Public Health and Epidemiology: Open Access
Autonomic Instability as a Systemic Signalling Disorder: A Hypothesis Linking Chronic Autonomic Dysregulation with Immune Modulation and Multisystem Symptom Expression
Abstract
Bruce H. Knox
Increasing evidence suggests that autonomic nervous system dysregulation plays a central role in the persistence of complex chronic symptom patterns following acute physiological insult. While autonomic disturbance is often considered within organ-specific contexts—cardiac arrhythmia, gastrointestinal motility disorders, or orthostatic intolerance—the broader systemic implications remain incompletely understood.
This hypothesis paper proposes that chronic autonomic instability functions as a signalling disorder that alters immune modulation, inflammatory tone, and visceral sensory processing across multiple physiological systems. Rather than representing isolated organ pathologies, persistent symptoms may arise from disrupted autonomic regulation of inter- system communication.
The proposed framework suggests that repeated physiological insults-including viral infection, haemodynamic compromise, and major surgical intervention—may progressively destabilise autonomic regulatory networks. This destabilisation may impair the cholinergic anti-inflammatory pathway, alter vagal signalling, and modify neuro-immune interactions.

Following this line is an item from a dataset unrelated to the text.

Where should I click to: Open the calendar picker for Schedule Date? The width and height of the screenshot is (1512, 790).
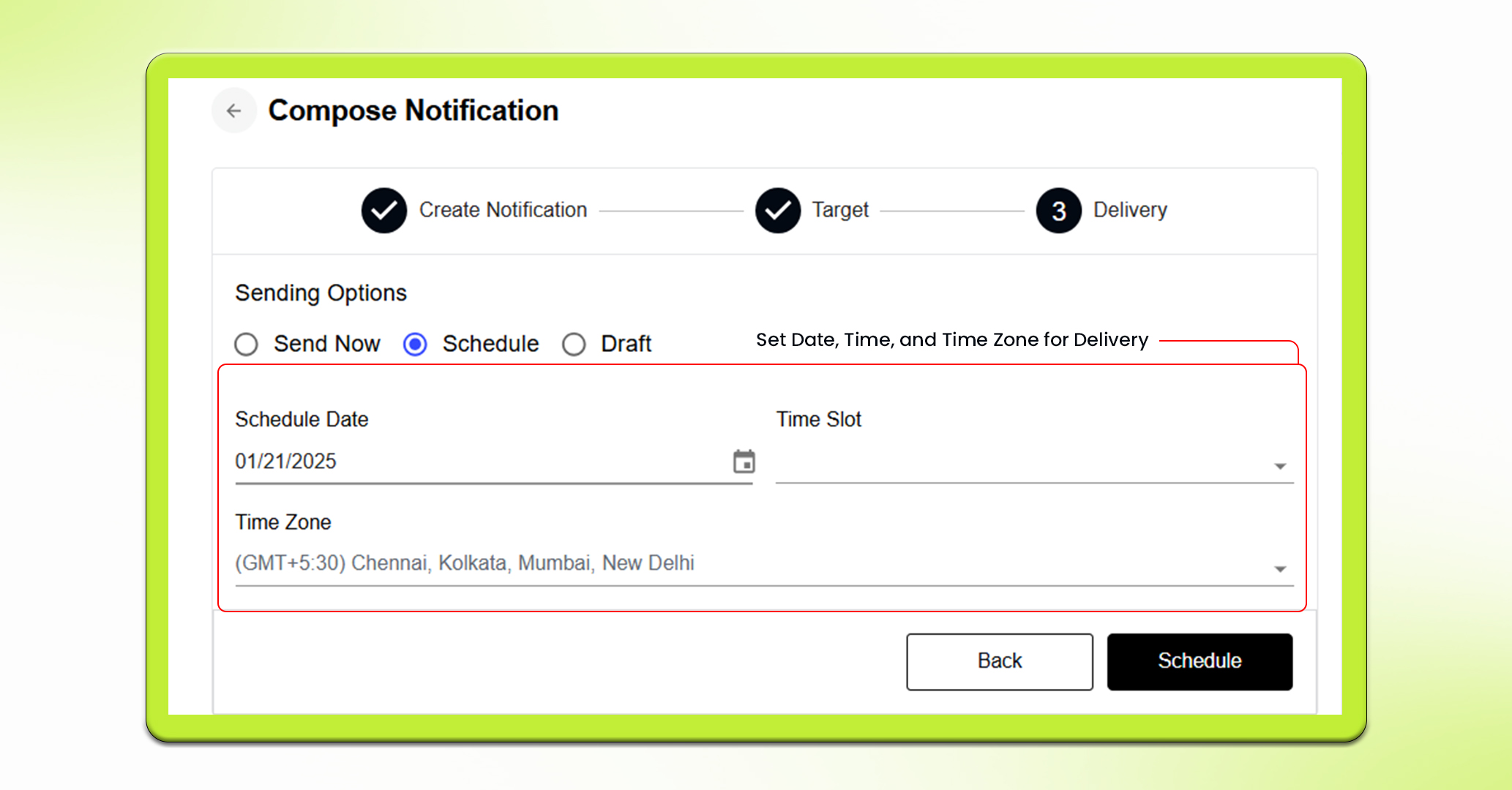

Under this model, conditions such as chronic fatigue states, post-viral syndromes, gastrointestinal dysmotility, and unexplained inflammatory fluctuations may represent different phenotypic expressions of a shared regulatory disturbance rather than separate diseases.
The Knox Framework therefore proposes that chronic autonomic vulnerability should be considered a disease-modifying substrate capable of shaping systemic physiological responses over time. The hypothesis encourages further investigation of autonomic-immune coupling mechanisms and suggests that therapeutic approaches targeting autonomic stabilisation may offer broader systemic benefits.